Bahwa kerugian hak konstitusional Pemohon bersifat spesifik sekaligus potensial karena Pemohon tidak dapat memiliki atau menggunakan hal milik yang telah diperolehnya, menghampat rencana kerja Pemohon bahkan dapat membangkrutkan usaha Pemohon dan hilangnya pekerjaan bagi seluruh karyawan Pemohon;
10. Bahwa Kerugian ini dapat pula menjadi permasalahan dalam skala yang lebih luas, karena keputusan-keputusan Mahkamah Agung RI dapat menjadi yurisprudensi bagi keputusankeputusan berikutnya dimasa mendatang.
VII. PETITUM 1. Menyatakan mengabulkan permohonan Pemohon untuk seluruhnya; 2. Menyatakan Pasal 616-6 KUH Perdata jo Pasal 19 PP 10/1961 jo. Pasal 1 Permen Agraria No 14.1961 jo.

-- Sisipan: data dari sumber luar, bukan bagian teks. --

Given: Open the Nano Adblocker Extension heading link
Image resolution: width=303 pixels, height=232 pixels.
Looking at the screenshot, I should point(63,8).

Pasal 23 dan Pasal 37 ayat (1) PP 24/1997 tidak berkekuatan hukum mengikat artinya jual beli atau pengalihan hak atas tanah (harta tidak bergerak) disamakan dengan jual beli barang dan jasa lain cukup dengan kuitansi atau tanda terima; atau Majelis Hakim Mahkamah Konstitusi tetap menyatakan Pasal-Pasal tersebut berlaku dan semua pihak harus menaatinya termasuk hakim dalam mengambil keputusan sesuai UU 4/2004; 3. Menyatakan Pasal 1918 KUHPerdata tidak berkekuatan hukum mengikat, sehingga segala bukti hasil kejahatan tidak perlu dipertimbangkan dalam menentukan hak kepemilikan seperti yang
ditunjukkan oleh keputusan Mahkamah Agung 797 PK/Pdt/2008; atau Majelis hHakim Mahkamah Konstitusi tetap menyatakan Pasal 1918 KUHPerdata tersebut berlaku, dan semua pihak harus menaatinya termasuk Hakim dalam mengambil keputusan sesuai UU 4/2004; 4. Menyatakan kemadirian hakim sebagaimana Pasal 1, 23, 28 dan 33 UU 4/2004 tentang Kekuasaan Kehakiman haruslah tetap sesuai dengan Peraturan dan Perundangan yang berlaku demi tegaknya supremasi hukum; 5. Menyatakan agar Keputusan Mahkamah Agung RI No. 797 PK/Pdt/2008 dapat ditinjau kembali sesuai dengan prosedur yang berlaku agar tidak menyalahi Peraturan Perundangan yang berlaku dan berbenturan dengan Keputusan Mahkamah Agung RI No. 10 PK/Pid/2009; 6. Memerintahkan pemuatan putusan ini dalam Berita Negara Republik Indonesia sebagaimana mestinya; Atau apabila Majelis Hakim Mahkamah Konstitusi berpendapat lain, mohon putusan yang seadiladilnya (ex aequo et bono).